Until recently, the "Review Officer" appointed under Nova Scotia's Freedom of Information and Protection of Privacy Act only had the power to deal with access to information issues and not privacy complaints. That's now changed and the Protection of Privacy Review Officer, Dulcie McCallum has come out swinging following a review of the province's Workers' Compensation Board. Below is the press release, summarizing Review P-11-01 (PDF):
REVIEW OFFICER ISSUES PUBLIC REPORT: RECOMMENDS CHANGES TO WCB PRIVACY PRACTICES
November 18, 2011
Dulcie McCallum, Nova Scotia’s Privacy Review Officer, today released her report investigating the privacy practices of the Nova Scotia Workers’ Compensation Board: Privacy Matters: Creating a Zero Tolerance Privacy Environment. Ms. McCallum made 21 recommendations that she believes will improve the privacy culture at the WCB, and the WCB has agreed to implement all of the recommendations.
“Because privacy is such an important part of how we define ourselves, I have recommended that the WCB work towards creating an institutional goal where privacy is given priority, where one privacy breach is one too many,” said Ms. McCallum. “I believe this approach to privacy lines up closely to WCB’s primary emphasis on safety in the workplace, where one accident is one too many.”

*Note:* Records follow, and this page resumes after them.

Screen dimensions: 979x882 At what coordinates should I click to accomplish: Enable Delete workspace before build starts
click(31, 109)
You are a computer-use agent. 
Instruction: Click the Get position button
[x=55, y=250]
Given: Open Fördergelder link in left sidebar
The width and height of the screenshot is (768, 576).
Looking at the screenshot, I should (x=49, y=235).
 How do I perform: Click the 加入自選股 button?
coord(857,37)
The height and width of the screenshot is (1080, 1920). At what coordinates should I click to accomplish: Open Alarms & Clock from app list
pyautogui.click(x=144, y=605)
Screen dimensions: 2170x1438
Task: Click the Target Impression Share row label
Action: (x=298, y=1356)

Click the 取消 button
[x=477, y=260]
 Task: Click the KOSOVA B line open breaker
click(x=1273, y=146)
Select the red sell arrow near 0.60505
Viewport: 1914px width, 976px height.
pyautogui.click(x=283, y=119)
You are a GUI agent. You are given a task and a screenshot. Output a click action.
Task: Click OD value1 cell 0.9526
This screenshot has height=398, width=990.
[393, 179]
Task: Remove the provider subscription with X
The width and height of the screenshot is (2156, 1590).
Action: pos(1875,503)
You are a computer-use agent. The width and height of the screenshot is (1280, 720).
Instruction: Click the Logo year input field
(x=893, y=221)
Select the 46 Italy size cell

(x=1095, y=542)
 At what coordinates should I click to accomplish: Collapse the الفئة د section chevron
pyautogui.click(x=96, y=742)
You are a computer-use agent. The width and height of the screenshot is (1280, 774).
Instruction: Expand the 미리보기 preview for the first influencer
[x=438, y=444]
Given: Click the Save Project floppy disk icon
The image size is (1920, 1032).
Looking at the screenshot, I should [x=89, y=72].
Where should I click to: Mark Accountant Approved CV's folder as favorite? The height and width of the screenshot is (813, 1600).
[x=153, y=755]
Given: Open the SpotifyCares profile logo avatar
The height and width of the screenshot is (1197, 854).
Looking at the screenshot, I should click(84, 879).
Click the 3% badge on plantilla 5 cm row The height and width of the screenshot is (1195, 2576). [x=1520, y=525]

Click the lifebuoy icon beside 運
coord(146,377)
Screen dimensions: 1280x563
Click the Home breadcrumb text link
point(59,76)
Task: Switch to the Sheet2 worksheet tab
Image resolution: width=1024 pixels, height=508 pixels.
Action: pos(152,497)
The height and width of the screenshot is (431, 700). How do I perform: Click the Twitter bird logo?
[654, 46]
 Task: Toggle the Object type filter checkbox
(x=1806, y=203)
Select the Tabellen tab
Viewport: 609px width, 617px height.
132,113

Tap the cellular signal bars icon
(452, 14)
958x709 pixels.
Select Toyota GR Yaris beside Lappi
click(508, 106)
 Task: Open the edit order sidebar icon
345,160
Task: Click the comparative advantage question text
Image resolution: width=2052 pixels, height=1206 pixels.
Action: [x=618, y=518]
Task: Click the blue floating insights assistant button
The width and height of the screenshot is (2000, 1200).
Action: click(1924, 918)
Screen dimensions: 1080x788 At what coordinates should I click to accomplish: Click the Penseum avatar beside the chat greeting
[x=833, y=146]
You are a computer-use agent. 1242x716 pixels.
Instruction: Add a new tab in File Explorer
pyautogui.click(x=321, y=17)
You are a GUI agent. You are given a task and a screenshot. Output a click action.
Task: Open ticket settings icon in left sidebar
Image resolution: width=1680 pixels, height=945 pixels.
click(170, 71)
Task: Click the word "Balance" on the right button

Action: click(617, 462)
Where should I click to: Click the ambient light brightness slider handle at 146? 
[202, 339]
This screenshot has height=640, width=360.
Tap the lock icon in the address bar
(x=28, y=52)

The Review marks the first time the Privacy Review Officer has completed a systemic privacy review of a public body. Ms. McCallum launched the investigation early this year when it was publicly reported that at least two separate individuals had received another WCB claimant’s claim file when requesting their own. Most claimant's files include considerable personal information and in particular personal health information.
Before this report was made public, the Review Officer shared a draft version with the WCB in order to ensure that the Review Office had fully captured the work of the WCB and its privacy practices. In its response, the WCB emphasized the similarities between efforts to prevent workplace injuries and efforts to prevent privacy breaches and agreed to implement all 21 recommendations.
“I am happy to report that the WCB has fully accepted preventing privacy breaches as a priority and has indicated that our expert advice as to how to go about achieving that is welcome,” said Ms. McCallum. “I want to thank the WCB for the full cooperation it provided throughout this investigation.”
The WCB has committed to implementing seven of the recommendations immediately, while the remaining 14 will require a reasonable period of time to fully adopt. The Review Office intends to revisit the progress being made by the WCB on implementation within the next year.
The Privacy Review was expedited to ensure any privacy breaches that may have occurred were not ongoing and had been sufficiently contained by the WCB. The Privacy Review Officer found that they had been contained, though the overall privacy practices of the WCB needed improvement in order to give privacy protection the attention it deserved.